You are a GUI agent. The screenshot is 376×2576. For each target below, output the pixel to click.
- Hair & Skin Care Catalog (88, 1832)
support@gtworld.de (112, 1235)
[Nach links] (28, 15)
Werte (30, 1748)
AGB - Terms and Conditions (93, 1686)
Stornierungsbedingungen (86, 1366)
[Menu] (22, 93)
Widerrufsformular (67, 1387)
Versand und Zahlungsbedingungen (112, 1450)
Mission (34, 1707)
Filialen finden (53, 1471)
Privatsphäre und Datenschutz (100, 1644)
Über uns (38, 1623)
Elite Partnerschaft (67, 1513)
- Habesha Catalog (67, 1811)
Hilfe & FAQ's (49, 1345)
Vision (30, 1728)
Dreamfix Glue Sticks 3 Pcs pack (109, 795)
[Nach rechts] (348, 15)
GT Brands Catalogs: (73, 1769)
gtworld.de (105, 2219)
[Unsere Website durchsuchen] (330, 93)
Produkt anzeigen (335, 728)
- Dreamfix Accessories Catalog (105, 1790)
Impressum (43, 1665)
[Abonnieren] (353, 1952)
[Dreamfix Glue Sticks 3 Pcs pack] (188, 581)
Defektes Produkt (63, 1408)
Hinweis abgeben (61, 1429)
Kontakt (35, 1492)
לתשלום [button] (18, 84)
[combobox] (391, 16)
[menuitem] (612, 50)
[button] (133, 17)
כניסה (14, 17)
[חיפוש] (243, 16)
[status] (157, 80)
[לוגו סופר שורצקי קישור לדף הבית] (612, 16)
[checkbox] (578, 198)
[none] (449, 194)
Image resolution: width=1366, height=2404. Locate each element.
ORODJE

- _Work task_:
Everything above from the line with "Elite Partnerschaft (67, 1513)" to the line with "[none] (449, 194)", both included, must be repeated exactly, and nothing outside that range.

- _Response to the task_:
Elite Partnerschaft (67, 1513)
- Habesha Catalog (67, 1811)
Hilfe & FAQ's (49, 1345)
Vision (30, 1728)
Dreamfix Glue Sticks 3 Pcs pack (109, 795)
[Nach rechts] (348, 15)
GT Brands Catalogs: (73, 1769)
gtworld.de (105, 2219)
[Unsere Website durchsuchen] (330, 93)
Produkt anzeigen (335, 728)
- Dreamfix Accessories Catalog (105, 1790)
Impressum (43, 1665)
[Abonnieren] (353, 1952)
[Dreamfix Glue Sticks 3 Pcs pack] (188, 581)
Defektes Produkt (63, 1408)
Hinweis abgeben (61, 1429)
Kontakt (35, 1492)
לתשלום [button] (18, 84)
[combobox] (391, 16)
[menuitem] (612, 50)
[button] (133, 17)
כניסה (14, 17)
[חיפוש] (243, 16)
[status] (157, 80)
[לוגו סופר שורצקי קישור לדף הבית] (612, 16)
[checkbox] (578, 198)
[none] (449, 194)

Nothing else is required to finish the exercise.